» **RECORDS SUPPLIED**:
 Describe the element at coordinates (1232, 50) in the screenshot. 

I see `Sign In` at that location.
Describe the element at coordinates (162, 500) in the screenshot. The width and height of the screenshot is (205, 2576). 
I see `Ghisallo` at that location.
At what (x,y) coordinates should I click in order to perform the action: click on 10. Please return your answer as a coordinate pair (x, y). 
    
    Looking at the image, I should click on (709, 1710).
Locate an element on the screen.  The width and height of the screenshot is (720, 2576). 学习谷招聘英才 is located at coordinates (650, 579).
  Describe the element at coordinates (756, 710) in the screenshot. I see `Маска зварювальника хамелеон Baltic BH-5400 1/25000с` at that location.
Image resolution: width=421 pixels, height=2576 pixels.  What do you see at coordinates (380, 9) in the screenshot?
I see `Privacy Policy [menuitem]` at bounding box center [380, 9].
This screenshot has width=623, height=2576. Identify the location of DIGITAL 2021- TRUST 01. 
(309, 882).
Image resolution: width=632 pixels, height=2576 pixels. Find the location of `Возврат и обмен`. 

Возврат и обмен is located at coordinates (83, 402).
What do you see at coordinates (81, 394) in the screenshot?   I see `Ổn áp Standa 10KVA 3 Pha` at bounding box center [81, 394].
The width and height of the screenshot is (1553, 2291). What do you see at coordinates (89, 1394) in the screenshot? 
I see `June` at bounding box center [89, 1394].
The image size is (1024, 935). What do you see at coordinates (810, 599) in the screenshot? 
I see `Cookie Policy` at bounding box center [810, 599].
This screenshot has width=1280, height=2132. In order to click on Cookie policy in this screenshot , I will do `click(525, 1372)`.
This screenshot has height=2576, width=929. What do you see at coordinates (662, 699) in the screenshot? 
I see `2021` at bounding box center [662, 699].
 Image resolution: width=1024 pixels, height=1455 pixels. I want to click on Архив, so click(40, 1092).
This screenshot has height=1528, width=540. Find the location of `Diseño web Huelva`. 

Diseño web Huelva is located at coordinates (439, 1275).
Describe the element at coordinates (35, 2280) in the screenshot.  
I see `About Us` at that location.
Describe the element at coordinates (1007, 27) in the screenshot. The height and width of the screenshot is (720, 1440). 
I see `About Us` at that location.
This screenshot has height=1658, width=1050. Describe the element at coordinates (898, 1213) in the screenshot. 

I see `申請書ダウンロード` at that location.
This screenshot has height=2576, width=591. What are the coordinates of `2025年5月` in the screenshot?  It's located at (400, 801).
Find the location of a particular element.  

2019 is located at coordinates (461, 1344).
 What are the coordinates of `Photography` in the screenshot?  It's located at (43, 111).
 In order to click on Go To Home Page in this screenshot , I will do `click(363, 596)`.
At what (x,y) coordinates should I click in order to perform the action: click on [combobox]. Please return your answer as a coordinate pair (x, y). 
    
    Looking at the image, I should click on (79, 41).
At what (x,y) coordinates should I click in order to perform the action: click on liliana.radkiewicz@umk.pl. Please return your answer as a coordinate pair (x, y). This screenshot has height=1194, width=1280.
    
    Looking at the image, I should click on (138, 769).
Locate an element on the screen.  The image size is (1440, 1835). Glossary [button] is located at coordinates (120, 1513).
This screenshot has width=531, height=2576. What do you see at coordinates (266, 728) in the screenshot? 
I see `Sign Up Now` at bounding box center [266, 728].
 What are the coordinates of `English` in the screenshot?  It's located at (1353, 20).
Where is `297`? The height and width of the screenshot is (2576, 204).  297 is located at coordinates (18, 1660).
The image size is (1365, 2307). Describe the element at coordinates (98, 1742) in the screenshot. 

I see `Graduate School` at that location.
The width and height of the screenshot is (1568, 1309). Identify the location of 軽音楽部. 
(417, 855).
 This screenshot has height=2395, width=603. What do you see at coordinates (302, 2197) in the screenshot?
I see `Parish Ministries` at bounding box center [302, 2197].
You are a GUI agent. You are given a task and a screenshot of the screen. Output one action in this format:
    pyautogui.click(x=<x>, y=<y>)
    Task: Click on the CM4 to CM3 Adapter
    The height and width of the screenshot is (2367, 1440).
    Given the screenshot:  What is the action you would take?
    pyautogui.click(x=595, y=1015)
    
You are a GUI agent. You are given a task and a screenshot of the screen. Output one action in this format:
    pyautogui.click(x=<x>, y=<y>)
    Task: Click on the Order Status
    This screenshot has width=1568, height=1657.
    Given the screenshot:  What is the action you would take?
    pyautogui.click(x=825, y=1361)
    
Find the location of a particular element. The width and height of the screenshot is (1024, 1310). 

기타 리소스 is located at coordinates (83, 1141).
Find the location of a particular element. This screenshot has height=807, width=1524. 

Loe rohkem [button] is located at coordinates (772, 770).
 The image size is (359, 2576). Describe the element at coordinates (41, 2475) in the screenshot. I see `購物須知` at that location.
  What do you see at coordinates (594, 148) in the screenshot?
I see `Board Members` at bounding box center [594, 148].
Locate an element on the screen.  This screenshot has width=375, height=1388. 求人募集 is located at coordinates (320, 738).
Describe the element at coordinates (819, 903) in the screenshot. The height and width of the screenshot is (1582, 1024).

» **TASK STATEMENT**: Gather from the material above each line in which the word "your" appears, and copy those lines in full.

» **FINAL ANSWER**:
At what (x,y) coordinates should I click in order to perform the action: click on 10. Please return your answer as a coordinate pair (x, y). 
At what (x,y) coordinates should I click in order to perform the action: click on [combobox]. Please return your answer as a coordinate pair (x, y). 
At what (x,y) coordinates should I click in order to perform the action: click on liliana.radkiewicz@umk.pl. Please return your answer as a coordinate pair (x, y). This screenshot has height=1194, width=1280.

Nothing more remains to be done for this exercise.